People can have variable degrees of capacity depending on a range of factors including the amount of support available, the presence of physical conditions with consequent psychological effects, ambient home temperature, poor diet, etc, etc. A large number of confusional symptoms in older people have an organic origin and can be resolved by treatment of underlying causes - these causes can often be longstanding and previously un-diagnosed. Even in cases such as advanced stages of Alzheimer's disease, it is possible to help peple retain degrees of capacity provided they have the right help and communication and some very interesting and sucessful work on this has been done by various advocacy projects for older people.
This why professionas in health and social care have specific training to help them assess mental capacity and to communicate with peoople with impaired menatl capacity.
It is therefore wholly wrong for decisions to efectively remove someone's rights to be made on the basis of DWP staff's "common sense" - frankly it's little wonder that we get some of the poor decisions we do if this the standard being adopted.
The questions of whether or not an appointee is needed and whether or not there is someone willing and able to become one are completey separate matters and no can be be made to have an appointee unless an appointee asks to become so. This is clearly what Reg 33 of the Claims & Payments Regs states.
As to the visit, well Reg 4 is clear that someone can make a claim on behalf of another, so it would be unlawful not to process it just because someone else has signed it. Even an invalid claim must be determined and a decision issued.

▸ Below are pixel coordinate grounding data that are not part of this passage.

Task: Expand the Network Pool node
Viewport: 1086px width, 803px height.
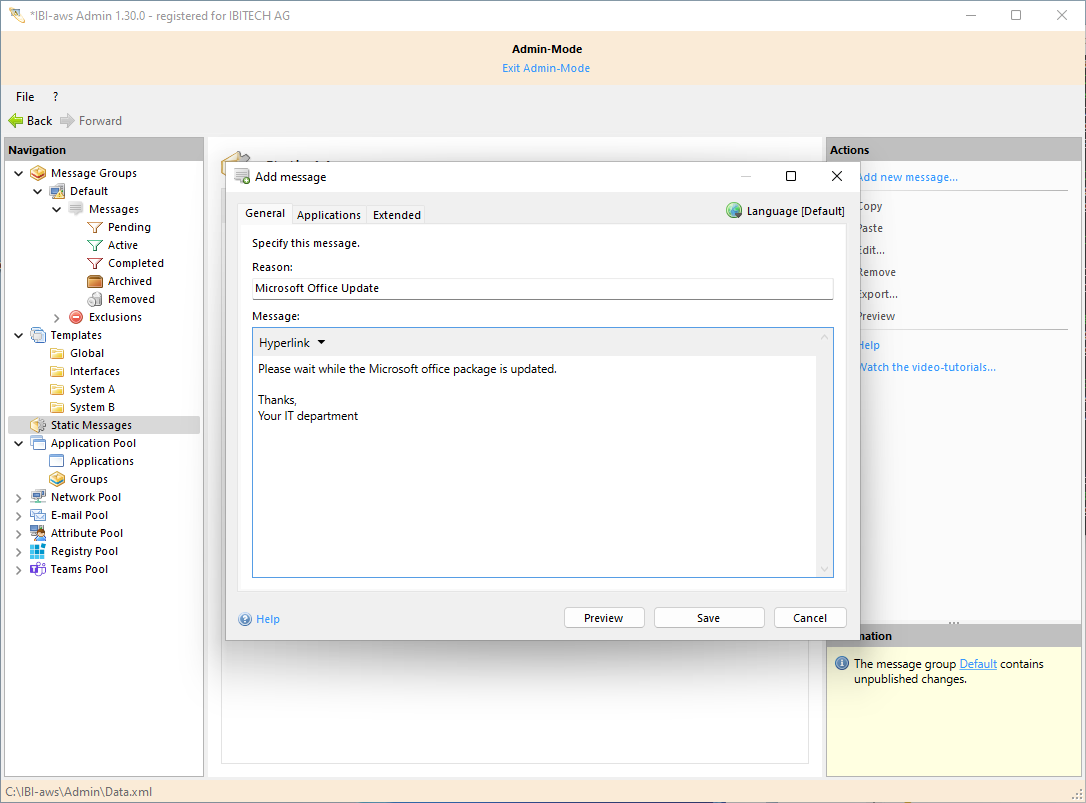Action: (19, 498)
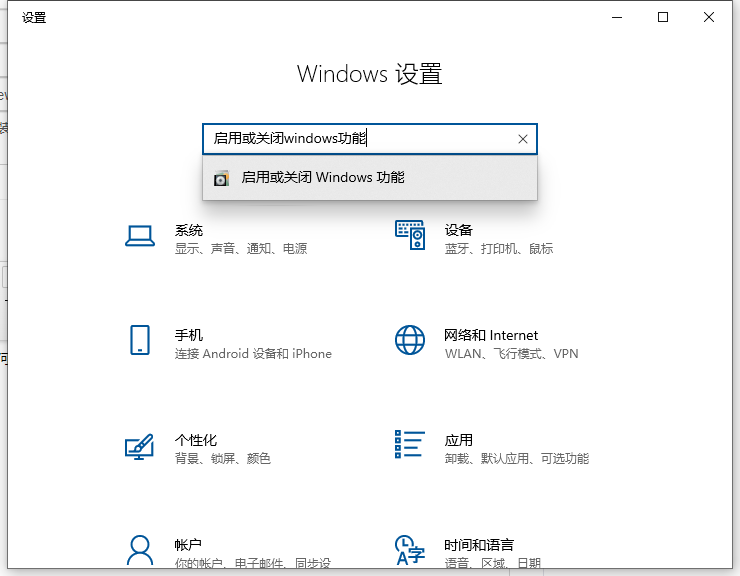Screen dimensions: 740x576
Task: Open the Devices keyboard icon
Action: (x=410, y=236)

While normally claimants are required to provide evidence in connection with the claim, as I stated earlier, Reg 4 clearly enables an alternative approach when someone is unable to provide that evidence beacsie of mental incapacity. Therefore it is possible for a claim signed by a third party to be a valid claim (see the words "such other manner being in writing..as sufficient in the circumstances of any particular case"). If DWP practice is to do otherwise, sorry but this is contrary to the legislation. CIS/540/2002 also gives a right pof appeal on such matters.
However, Regs 7 & 8 of the Claims & Payments Regs do give the DWP the right to ask for an interview if this is "reasonably required", and I woud suggest that if a third party has signed a claim form that a visit is therefore reasonable given the end to verify evidence and identify. But if at the visit the partner is unwilling and/or unable to be appointee, the claim must still be processed on the basis of the information which is available. Also note the commentary in Mesher on p 378.
Personally, I would ring the DWP to ask why they are visiting, what info is needed, do my best to supply it if this is reasonable and put these points in writing. I'd also try (if poss) to attend the visit to get these points across. Appeal if claim refused because husband has signed it.
This assumes he is unwilling and/or unable to act as appointee and assumes that an appointee is actually required.
What I (and many advisers) object to, is the simplistic "must have an appointee" mantra which some DWP officials repeat as if it has the force of law and giving the impression that there are no alternatives. This results in many people who are perfectly entitled and able to handle their own benefit having a fundamental right removed from them. It is a particular problem for people with a learning disability and people may thus have a significantly worse quality of life when appointee is allowed to continue acting as such for years after one is not appropriate and in extreme cases this may even lead to financial abuse of the claimant.